Verwenden Sie Secrets Manager zum Erstellen eines Secrets für Ihre sensiblen Daten.

  1. Öffnen Sie die Secrets-Manager-Konsole unterhttps://console.aws.amazon.com/secretsmanager/.

  2. Wählen Sie Store a new secret (Ein neues Secret speichern).

  3. Wählen Sie für Select secret type (Secret-Typ auswählen) die Option Other type of secrets (Anderer Secret-Typ) aus.

  4. Geben Sie die Daten Ihres benutzerdefinierten Secrets in Form von Paaren aus Key (Schlüssel) und Value (Wert) an. Sie können z. B. einen Schlüssel von UserName festlegen und dann den entsprechenden Benutzernamen als Wert angeben. Fügen Sie einen zweiten Schlüssel mit dem Namen Password und dem Passworttext als Wert hinzu. Sie können auch Einträge für einen Datenbanknamen, eine Serveradresse oder einen TCP-Port hinzufügen. Sie können so viele Paare wie nötig zum Speichern der von Ihnen benötigten Informationen hinzufügen.
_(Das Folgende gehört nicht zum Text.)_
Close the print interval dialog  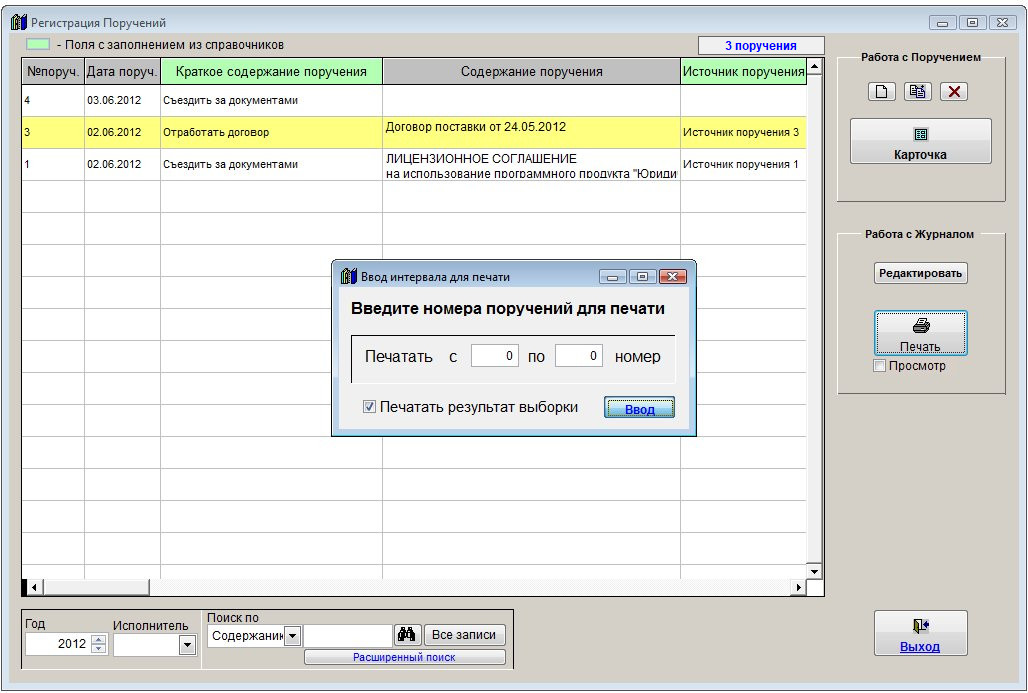[673, 277]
    Alternativ können Sie die Registerkarte Plaintext (Klartext) wählen und den Secret-Wert auf beliebige Weise eingeben.

  5. Wählen Sie den AWS KMS-Schlüssel aus, mit dem Sie den geschützten Text im Secret verschlüsseln möchten. Wenn Sie keinen Schlüssel wählen, prüft Secrets Manager, ob es einen Standardschlüssel für das Konto gibt. Fall dies der Fall ist, wird er verwendet. Wenn kein Standardschlüssel vorhanden ist, erstellt Secrets Manager automatisch einen Schlüssel. Sie können auch Add new key (Neuen Schlüssel hinzufügen) auswählen, um einen benutzerdefinierten KMS-Schlüssel speziell für dieses Secret zu erstellen. Um Ihren eigenen KMS-Schlüssel zu erstellen, müssen Sie in Ihrem Konto zum Erstellen von KMS-Schlüssel berechtigt sein.
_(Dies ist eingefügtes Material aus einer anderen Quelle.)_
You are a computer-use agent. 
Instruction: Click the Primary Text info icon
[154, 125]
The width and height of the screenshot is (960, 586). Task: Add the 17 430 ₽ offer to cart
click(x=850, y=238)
  6. Wählen Sie Weiter aus.

  7. Geben Sie für Secret name (Secret-Name) einen optionalen Pfad und Namen ein, z. B. production/MyAwesomeAppSecret oder development/TestSecret, und wählen Sie Next (Weiter) aus. Optional können Sie eine Beschreibung hinzufügen. Mit dieser können Sie sich später besser an den Zweck dieses Secrets erinnern.

    Der Secret-Name darf nur ASCII-Zeichen, Ziffern oder eines der folgenden Zeichen enthalten: /_+=.@-

  8. (Optional) Jetzt können Sie die Rotation für Ihr Secret konfigurieren. Belassen Sie die Option für dieses Verfahren auf Disable automatic rotation (Automatisches Rotieren deaktivieren) und klicken Sie auf Next (Weiter).

    Informationen darüber, wie Sie die Rotation für neue oder bestehende Geheimnisse konfigurieren, finden Sie unter Rotieren Ihrer AWS Secrets Manager-Geheimnisse.

  9. Überprüfen Sie die Einstellungen, und wählen Sie dann Store secret (Secret speichern) aus, um Ihre gesamte Eingabe als neues Secret im Secrets Manager zu speichern.